This update for apache2 fixes the following issues

- CVE-2026-23918: http2: double free and possible RCE on early reset (bsc#1263957).
- CVE-2026-24072: mod_rewrite elevation of privileges via ap_expr (bsc#1263935).
- CVE-2026-28780: heap buffer overflow in `mod_proxy_ajp` via `ajp_msg_check_header()` (bsc#1264163).
- CVE-2026-29168: allocation of resources without limits in `mod_md` via OCSP response (bsc#1264150).
- CVE-2026-29169: NULL pointer dereference in `mod_dav_lock` allows server crash via malicious requests (bsc#1263956).
- CVE-2026-33006: `mod_auth_digest` timing attack allows bypass of Digest authentication (bsc#1263955).

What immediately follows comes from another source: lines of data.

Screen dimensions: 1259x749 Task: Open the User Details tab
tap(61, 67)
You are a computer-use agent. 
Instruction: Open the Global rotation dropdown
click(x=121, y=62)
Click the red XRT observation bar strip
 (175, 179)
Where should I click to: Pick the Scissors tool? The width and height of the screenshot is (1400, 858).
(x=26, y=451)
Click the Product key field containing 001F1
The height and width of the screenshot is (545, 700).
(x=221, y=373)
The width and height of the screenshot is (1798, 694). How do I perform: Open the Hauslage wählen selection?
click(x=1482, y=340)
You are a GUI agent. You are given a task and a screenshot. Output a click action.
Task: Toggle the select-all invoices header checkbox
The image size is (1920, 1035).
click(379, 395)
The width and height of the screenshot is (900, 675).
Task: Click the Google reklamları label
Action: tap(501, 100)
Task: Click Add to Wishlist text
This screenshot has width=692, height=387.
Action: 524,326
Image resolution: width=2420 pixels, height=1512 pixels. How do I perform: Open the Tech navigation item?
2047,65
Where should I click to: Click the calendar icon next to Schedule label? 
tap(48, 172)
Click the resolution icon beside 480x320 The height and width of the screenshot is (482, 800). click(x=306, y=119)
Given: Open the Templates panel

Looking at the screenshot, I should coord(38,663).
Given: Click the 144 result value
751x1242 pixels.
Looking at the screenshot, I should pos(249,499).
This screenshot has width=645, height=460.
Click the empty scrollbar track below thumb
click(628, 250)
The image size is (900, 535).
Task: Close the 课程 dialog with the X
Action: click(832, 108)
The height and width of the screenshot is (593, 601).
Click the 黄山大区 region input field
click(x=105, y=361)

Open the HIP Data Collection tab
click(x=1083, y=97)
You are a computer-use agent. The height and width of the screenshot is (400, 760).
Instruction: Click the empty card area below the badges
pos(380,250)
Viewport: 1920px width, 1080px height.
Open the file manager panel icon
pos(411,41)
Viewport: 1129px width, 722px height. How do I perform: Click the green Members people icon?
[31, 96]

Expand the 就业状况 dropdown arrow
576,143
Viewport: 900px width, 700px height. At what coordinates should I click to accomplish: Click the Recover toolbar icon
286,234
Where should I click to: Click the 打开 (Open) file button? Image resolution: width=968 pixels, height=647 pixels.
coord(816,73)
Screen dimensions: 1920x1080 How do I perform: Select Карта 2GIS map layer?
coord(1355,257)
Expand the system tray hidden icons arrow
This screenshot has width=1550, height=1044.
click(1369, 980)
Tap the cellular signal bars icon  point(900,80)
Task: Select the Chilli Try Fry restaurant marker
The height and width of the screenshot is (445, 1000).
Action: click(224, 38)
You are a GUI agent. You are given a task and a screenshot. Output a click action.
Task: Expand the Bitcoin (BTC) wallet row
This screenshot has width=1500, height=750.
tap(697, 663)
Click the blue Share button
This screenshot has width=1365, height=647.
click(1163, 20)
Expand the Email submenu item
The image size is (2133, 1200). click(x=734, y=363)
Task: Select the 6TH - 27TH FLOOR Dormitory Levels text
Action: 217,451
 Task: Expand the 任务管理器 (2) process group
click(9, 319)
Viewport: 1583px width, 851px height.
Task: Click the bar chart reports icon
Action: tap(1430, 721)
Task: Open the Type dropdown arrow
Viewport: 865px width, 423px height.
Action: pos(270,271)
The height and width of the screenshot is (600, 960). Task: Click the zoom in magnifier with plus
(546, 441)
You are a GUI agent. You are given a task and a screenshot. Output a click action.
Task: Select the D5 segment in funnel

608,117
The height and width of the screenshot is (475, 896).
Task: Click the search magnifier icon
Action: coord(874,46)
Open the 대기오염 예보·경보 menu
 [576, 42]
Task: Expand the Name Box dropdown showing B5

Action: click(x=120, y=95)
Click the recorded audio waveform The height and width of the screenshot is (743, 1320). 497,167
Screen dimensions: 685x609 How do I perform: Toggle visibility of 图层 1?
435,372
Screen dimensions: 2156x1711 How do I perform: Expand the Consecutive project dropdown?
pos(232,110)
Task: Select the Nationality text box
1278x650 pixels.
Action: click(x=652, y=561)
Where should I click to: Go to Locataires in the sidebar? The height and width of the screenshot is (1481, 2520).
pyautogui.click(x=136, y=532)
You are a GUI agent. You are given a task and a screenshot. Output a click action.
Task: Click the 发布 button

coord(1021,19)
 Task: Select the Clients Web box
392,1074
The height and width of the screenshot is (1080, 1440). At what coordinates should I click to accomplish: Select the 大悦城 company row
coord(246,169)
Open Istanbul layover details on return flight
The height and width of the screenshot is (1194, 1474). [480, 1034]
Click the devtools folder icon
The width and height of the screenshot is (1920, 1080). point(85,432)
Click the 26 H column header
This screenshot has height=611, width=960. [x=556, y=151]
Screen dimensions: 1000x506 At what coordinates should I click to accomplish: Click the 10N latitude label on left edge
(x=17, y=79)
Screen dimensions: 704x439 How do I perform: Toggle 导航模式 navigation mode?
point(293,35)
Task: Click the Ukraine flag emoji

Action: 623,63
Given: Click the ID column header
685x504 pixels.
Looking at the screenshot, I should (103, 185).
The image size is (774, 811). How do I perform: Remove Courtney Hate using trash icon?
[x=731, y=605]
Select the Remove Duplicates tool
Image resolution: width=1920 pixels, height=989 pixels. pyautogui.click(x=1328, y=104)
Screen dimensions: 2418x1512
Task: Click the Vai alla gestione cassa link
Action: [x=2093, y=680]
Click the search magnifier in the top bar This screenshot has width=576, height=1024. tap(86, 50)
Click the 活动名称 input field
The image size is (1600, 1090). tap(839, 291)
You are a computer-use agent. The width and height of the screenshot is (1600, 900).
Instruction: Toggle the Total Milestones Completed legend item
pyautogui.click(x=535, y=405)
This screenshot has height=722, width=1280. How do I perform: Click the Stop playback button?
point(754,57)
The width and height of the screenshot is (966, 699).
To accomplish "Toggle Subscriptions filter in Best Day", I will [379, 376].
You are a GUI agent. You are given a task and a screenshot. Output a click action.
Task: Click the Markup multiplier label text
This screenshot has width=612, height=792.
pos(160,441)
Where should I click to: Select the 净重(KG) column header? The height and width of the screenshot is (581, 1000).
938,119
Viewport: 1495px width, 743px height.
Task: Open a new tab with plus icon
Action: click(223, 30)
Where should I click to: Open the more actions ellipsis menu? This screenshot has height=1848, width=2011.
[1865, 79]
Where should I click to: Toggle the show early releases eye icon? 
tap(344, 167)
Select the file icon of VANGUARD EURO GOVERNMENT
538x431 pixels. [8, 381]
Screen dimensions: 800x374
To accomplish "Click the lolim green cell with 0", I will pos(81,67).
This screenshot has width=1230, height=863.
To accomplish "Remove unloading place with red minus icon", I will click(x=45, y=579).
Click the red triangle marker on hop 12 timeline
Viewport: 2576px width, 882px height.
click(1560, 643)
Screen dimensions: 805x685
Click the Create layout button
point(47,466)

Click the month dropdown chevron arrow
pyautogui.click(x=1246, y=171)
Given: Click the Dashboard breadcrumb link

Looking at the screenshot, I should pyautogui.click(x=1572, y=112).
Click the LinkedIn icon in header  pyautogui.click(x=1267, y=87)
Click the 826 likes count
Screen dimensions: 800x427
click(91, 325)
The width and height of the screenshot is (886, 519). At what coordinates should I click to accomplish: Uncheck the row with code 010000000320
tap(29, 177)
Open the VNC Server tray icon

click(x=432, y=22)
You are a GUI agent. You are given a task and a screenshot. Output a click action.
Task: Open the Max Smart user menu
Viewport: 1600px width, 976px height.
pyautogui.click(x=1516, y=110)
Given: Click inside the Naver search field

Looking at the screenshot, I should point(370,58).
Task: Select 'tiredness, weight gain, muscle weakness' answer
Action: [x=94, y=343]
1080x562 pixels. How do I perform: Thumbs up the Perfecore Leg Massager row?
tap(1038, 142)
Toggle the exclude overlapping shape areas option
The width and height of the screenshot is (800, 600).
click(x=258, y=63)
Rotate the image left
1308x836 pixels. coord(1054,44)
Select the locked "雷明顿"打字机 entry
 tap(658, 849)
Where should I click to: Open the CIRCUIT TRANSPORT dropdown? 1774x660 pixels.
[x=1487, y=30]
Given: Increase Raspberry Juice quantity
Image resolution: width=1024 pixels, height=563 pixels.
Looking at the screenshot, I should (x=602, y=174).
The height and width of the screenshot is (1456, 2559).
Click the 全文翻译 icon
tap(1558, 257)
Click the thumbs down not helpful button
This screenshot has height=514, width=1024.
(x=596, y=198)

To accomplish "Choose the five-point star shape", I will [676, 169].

- CVE-2026-33007: NULL pointer dereference in `mod_authn_socache` allows unauthenticated remote user to crash a child
  processes (bsc#1263954).
- CVE-2026-33523: HTTP response splitting forwarding malicious status line (bsc#1263953).
- CVE-2026-33857: off-by-one OOB reads in AJP getter functions (bsc#1263952).
- CVE-2026-34032: heap buffer overread in `mod_proxy_ajp` due to missing null-termination check (bsc#1263951).
- CVE-2026-34059: heap buffer overread and memory disclosure via `ajp_parse_data()` (bsc#1263950).